Showing posts with label Philip Roth. Show all posts
Showing posts with label Philip Roth. Show all posts

Monday, August 18, 2008

Obama on Roth, Roth on Obama

Funny what you find on a French web site: Le Magazine-Litteraire has an item that quotes from an interview that Barack Obama gave to Jerry Goldberg--an interview that I can't find on the web--in which he is quoted as saying (translating back into English from the French): "I often say in jest that my intellectual development came about, without my knowing it, through reading Jewish writers and scholars. From theologians to Philip Roth, they have helped me forge my sensibility." ("Je dis souvent en plaisantant que ma formation intellectuelle s’est faite à mon insu, à travers la lecture d’écrivains et d’universitaires juifs. Des théologiens à Philip Roth, ils m’ont aidé à forger ma sensibilité.")

The item then goes on to quote from an interview Roth gave Der Spiegel in which he says kind things about Obama before adding (translating back from the French, itself a translation of the German): "But don't write that I'm going to vote for him [Obama]! This is the kiss of death. I rarely vote for the winner." ("Mais n’écrivez surtout pas que je vais voter pour lui ! Ce serait le baiser de la mort : je vote rarement pour le gagnant.")

Friday, November 30, 2007

Ten Books, Two Women

The Times Book Review has announced its list of the ten best books of the year. Eight of them are by men, including all five of the novels (and Philip Roth was not among them).

Congrats to Alex Ross for making the list with The Rest is Noise. That book is a wonderful introduction to the music--classical music, I suppose one should say--of our time, written with the warmth and pluralistic outlook that grace his columns and blog. It's reassuring to know that the Times Book Review sees its worth. If anyone can bring this kind of music back into the cultural conversation, it's Ross.

The rest of the list looks equally worthy. Still, it's a surprise to see so few women on it.
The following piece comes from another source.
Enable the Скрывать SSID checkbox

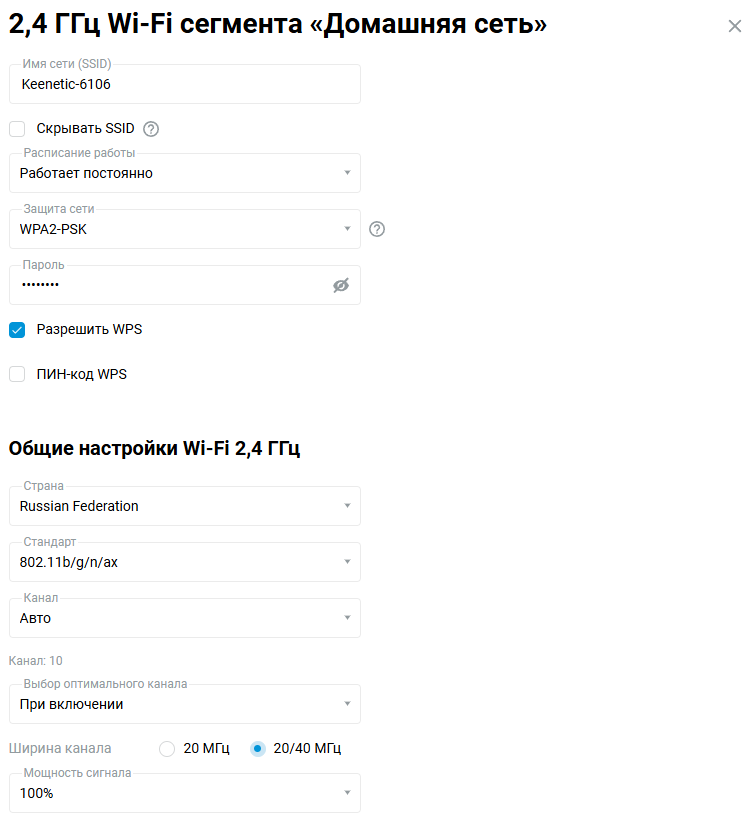pyautogui.click(x=17, y=129)
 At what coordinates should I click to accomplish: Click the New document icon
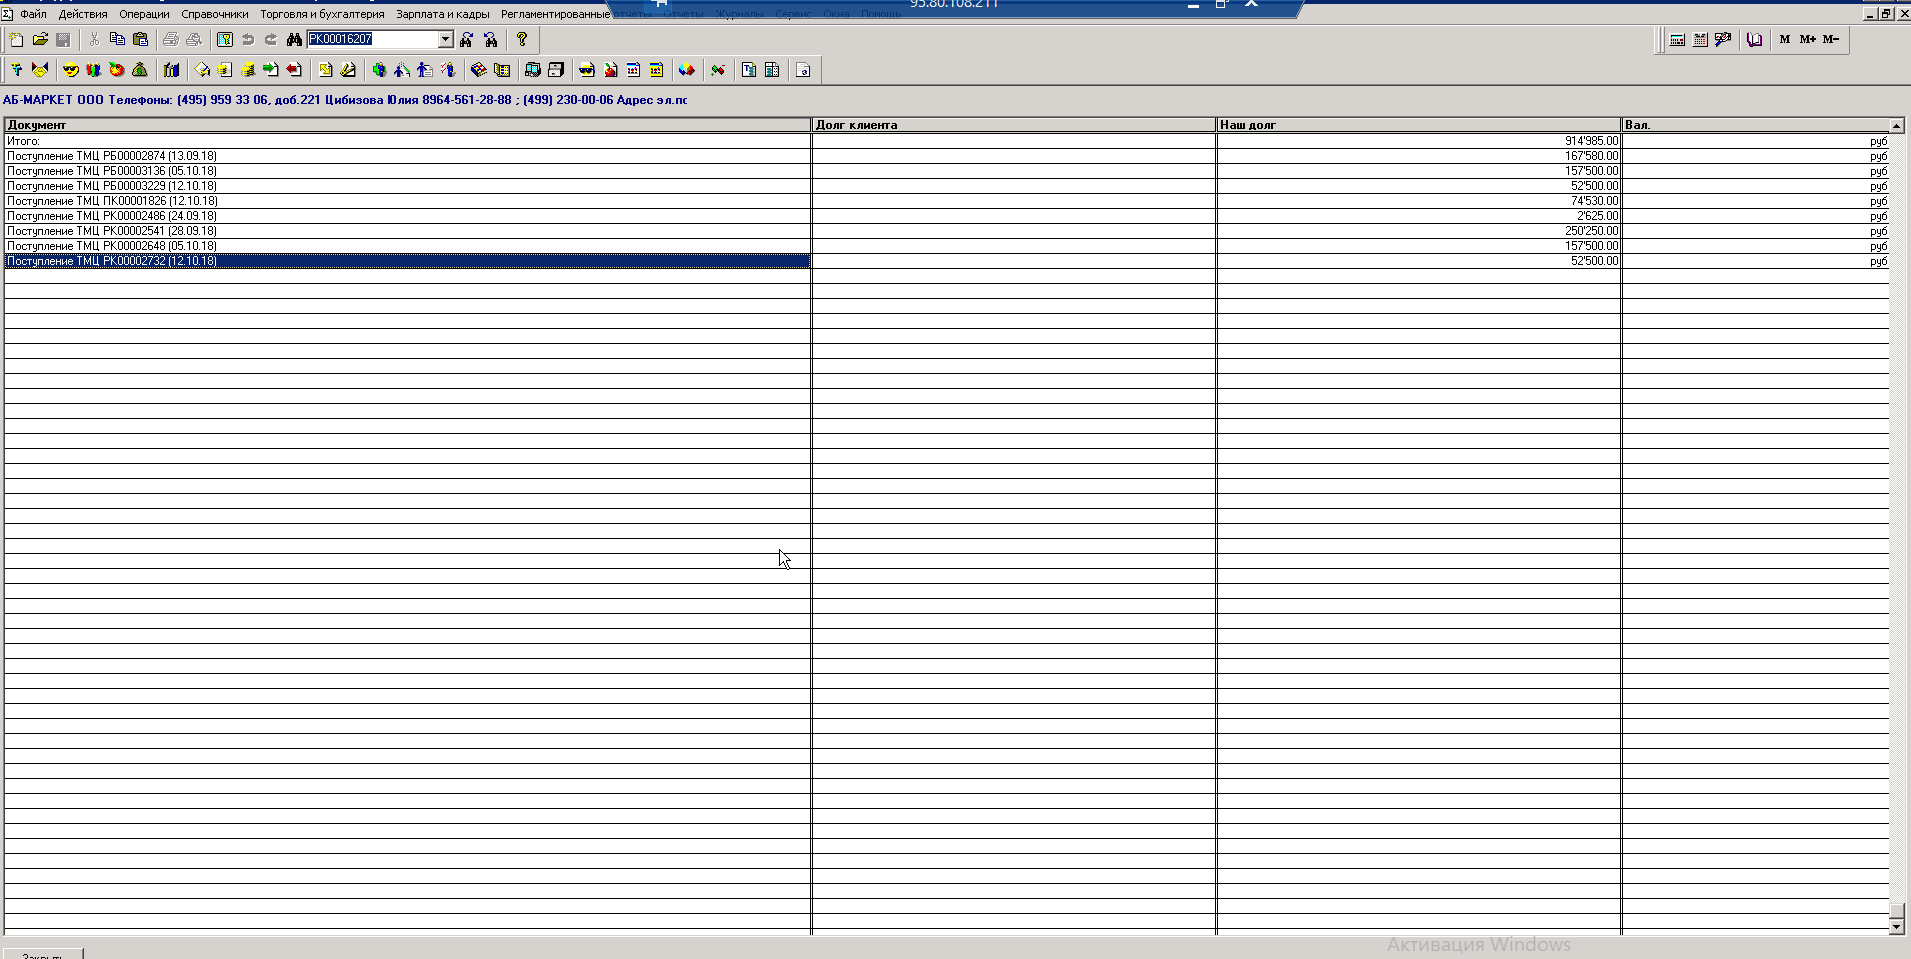tap(16, 40)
Saturday, November 3, 2007

Metcalf on Roth

After I read Exit Ghost, I considered posting, but I had trouble wrestling to the ground what I really thought. There is much to celebrate in it, but there is also much of the dross that has crept into late Roth--the often flat writing, the unnaturalistic dialogue in which characters give speeches that go on for paragraphs. Worse in Exit Ghost is a female character to whom Nathan Zuckerman is drawn, and who seems to possess absolutely no attractive qualities whatsoever, aside from youthful good looks (which we have only on Zucerkman's say-so). But there is also the Rothian honesty, of looking at life squarely and unflinchingly, of testifying to emotions that we may not have rights to but that still need to be expressed. Few writers have that kind of courage.

Anyway, Stephen Metcalf (a friend), in his usual adept fashion, has reviewed the book and has done a much better job than I could have in getting a handle on Roth and his contradictions.